Problem |
Although the data below contains pictures, output only the lines between those holding "Where should I click to: Click the" and "This screenshot has width=402, height=500.", inclusive, exactly and without those pictures.

(Pixel coordinate grounding data)
####

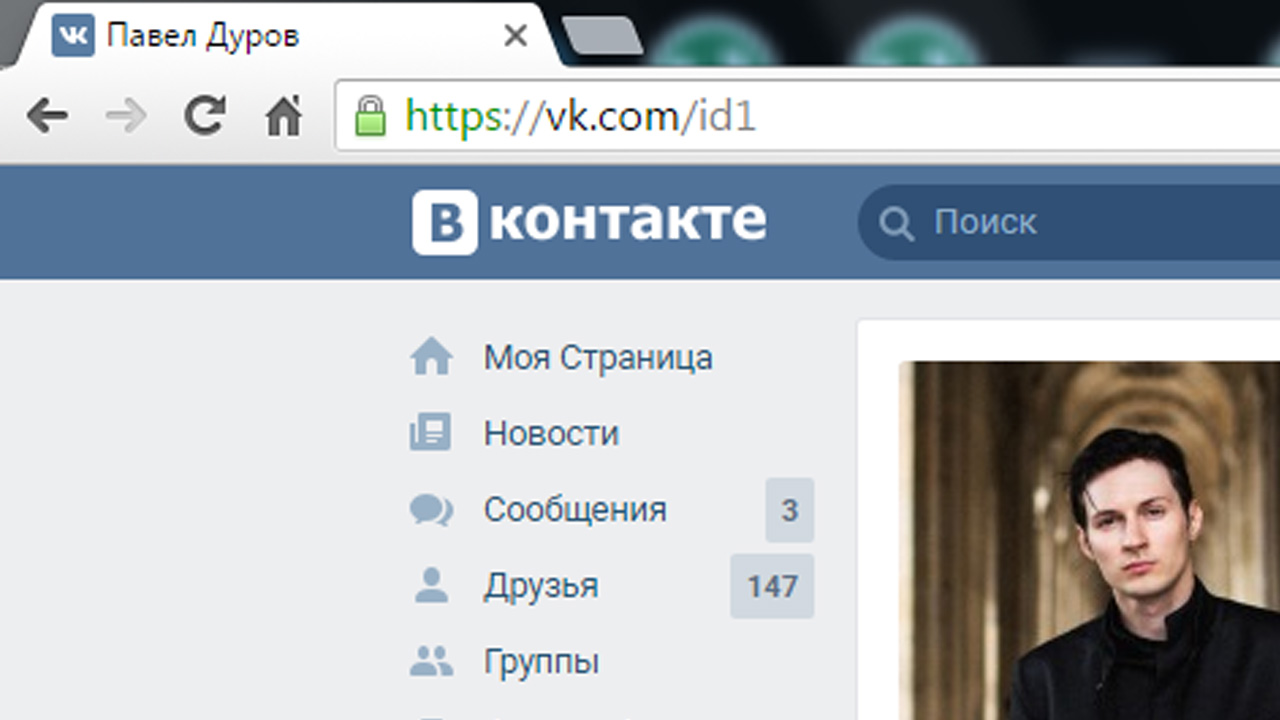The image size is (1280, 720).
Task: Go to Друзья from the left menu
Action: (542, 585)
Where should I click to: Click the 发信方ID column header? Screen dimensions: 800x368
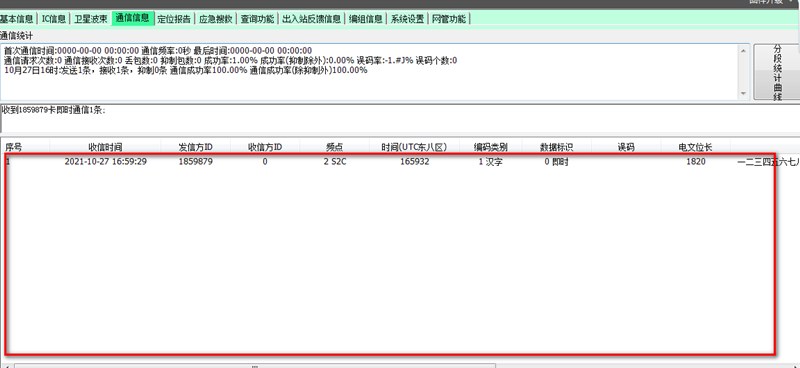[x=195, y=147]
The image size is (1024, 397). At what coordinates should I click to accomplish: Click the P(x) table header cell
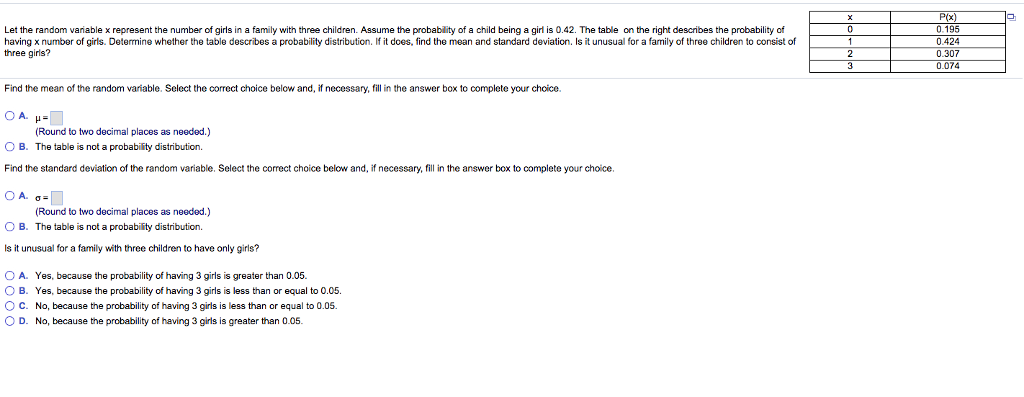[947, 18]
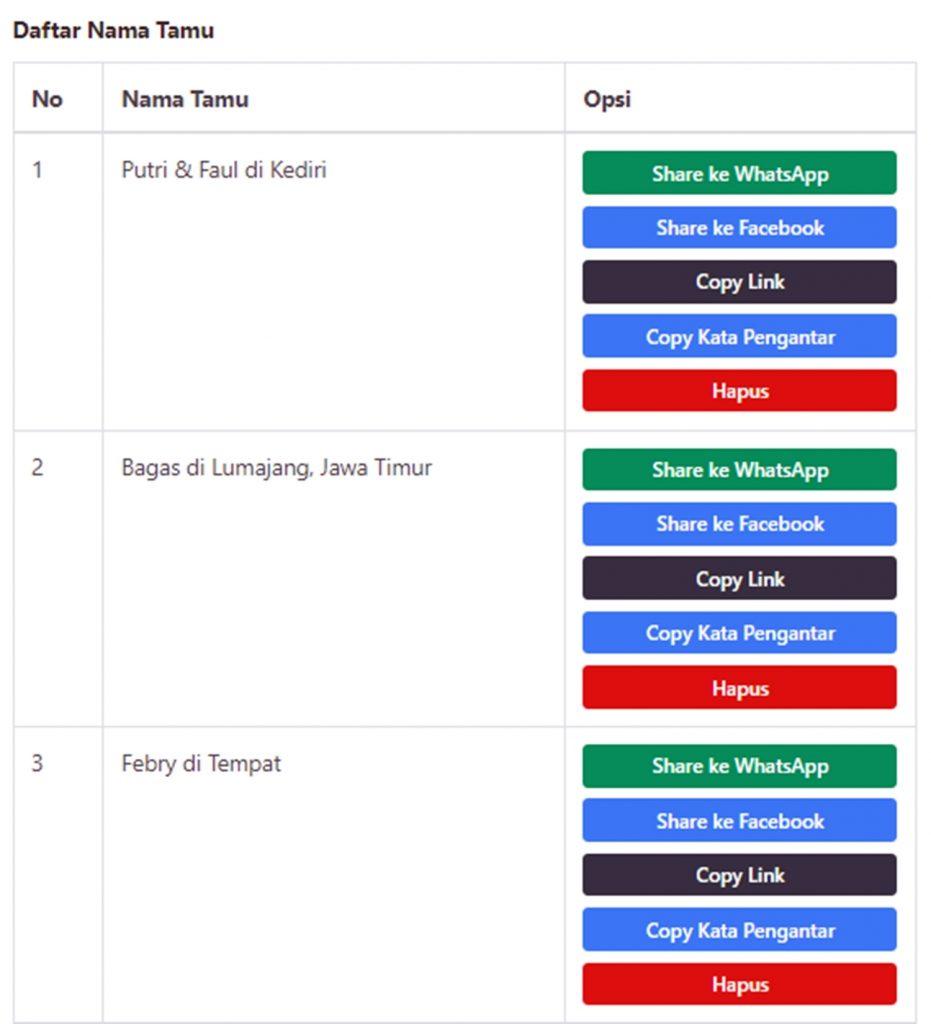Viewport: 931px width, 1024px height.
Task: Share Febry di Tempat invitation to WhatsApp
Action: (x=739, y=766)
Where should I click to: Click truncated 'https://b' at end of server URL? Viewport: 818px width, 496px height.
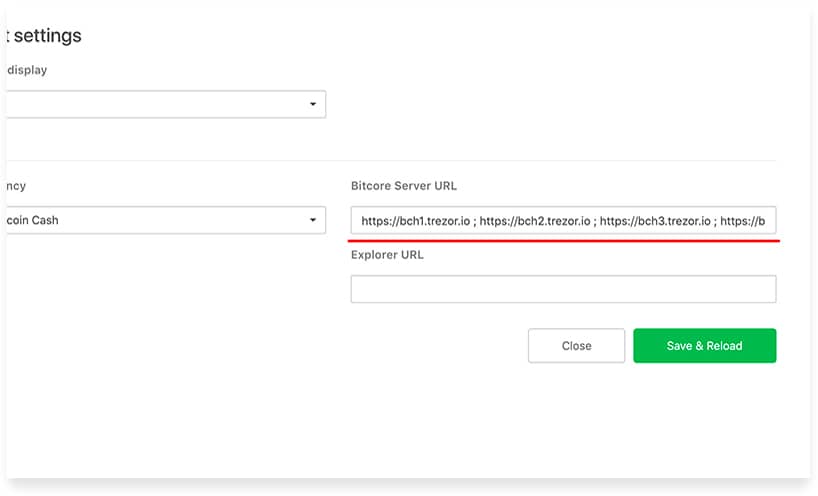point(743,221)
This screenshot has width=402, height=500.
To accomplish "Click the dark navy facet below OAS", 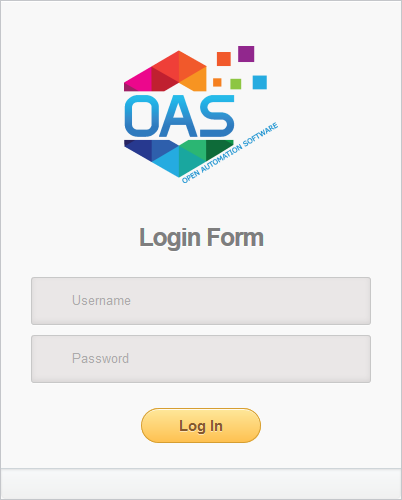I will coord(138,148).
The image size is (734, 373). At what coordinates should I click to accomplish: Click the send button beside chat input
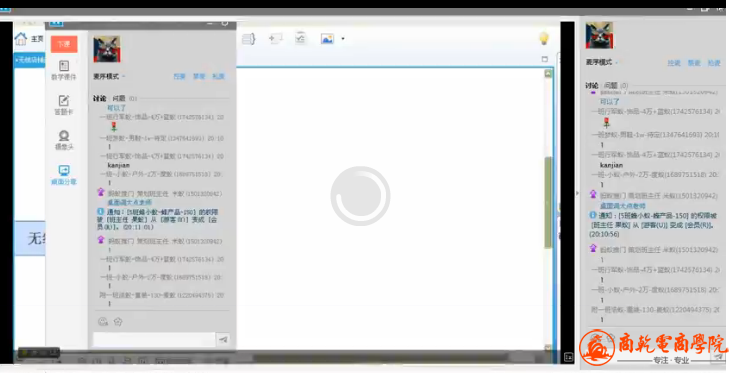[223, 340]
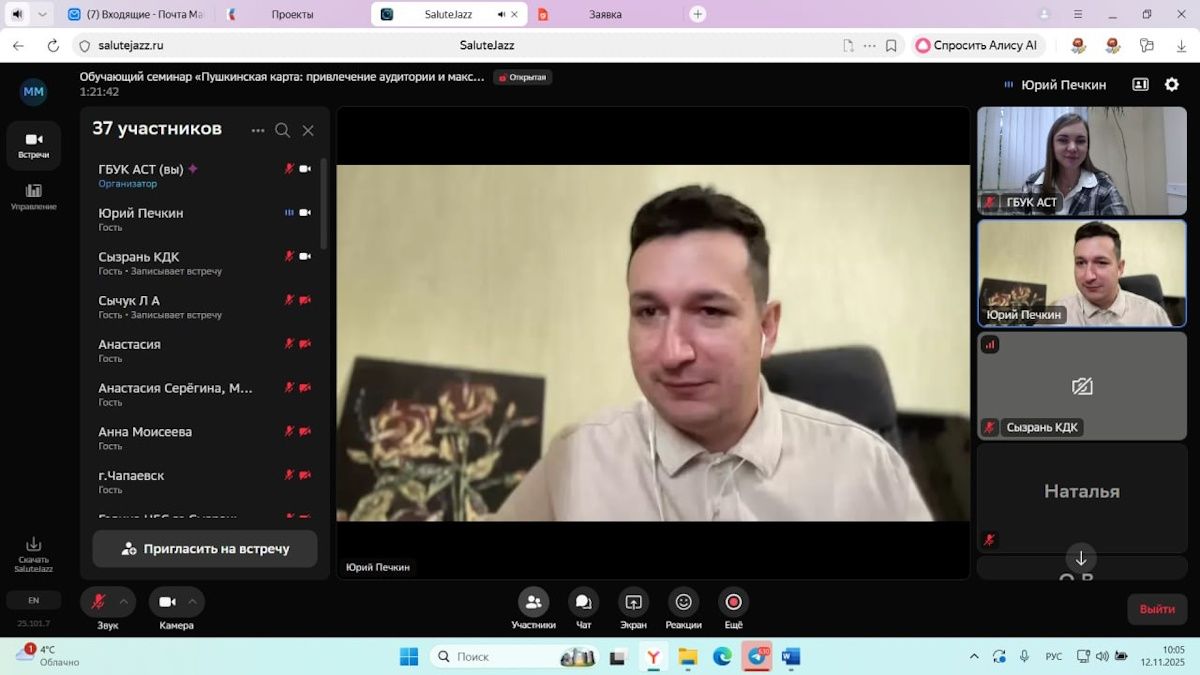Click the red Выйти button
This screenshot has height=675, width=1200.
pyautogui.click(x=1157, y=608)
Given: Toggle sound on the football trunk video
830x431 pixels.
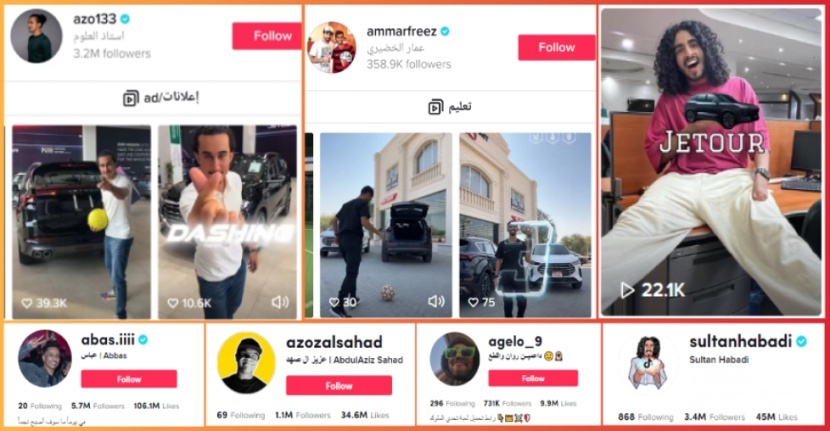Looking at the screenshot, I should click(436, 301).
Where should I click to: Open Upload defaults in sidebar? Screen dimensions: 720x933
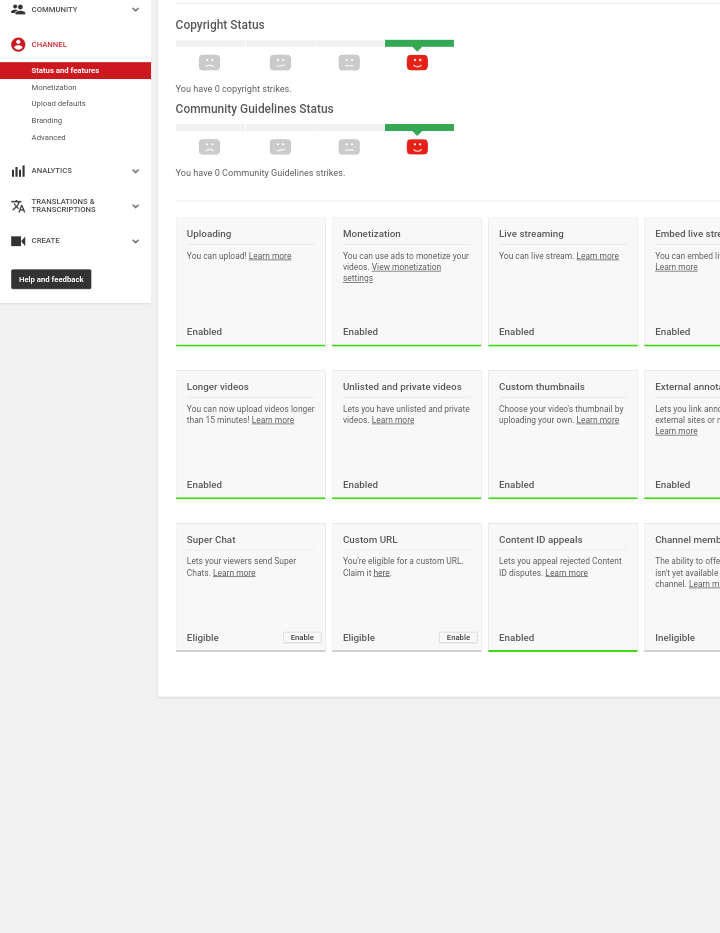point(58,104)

####

Result of the task |
Where should I click to: Click the 发信方ID column header? Screen dimensions: 800x368
[x=195, y=147]
The image size is (1024, 397). At what coordinates should I click to accomplish: Click the P(x) table header cell
[947, 18]
Viewport: 931px width, 1024px height.
Task: Share Febry di Tempat invitation to WhatsApp
Action: (x=739, y=766)
Where should I click to: Click truncated 'https://b' at end of server URL? Viewport: 818px width, 496px height.
point(743,221)
This screenshot has width=402, height=500.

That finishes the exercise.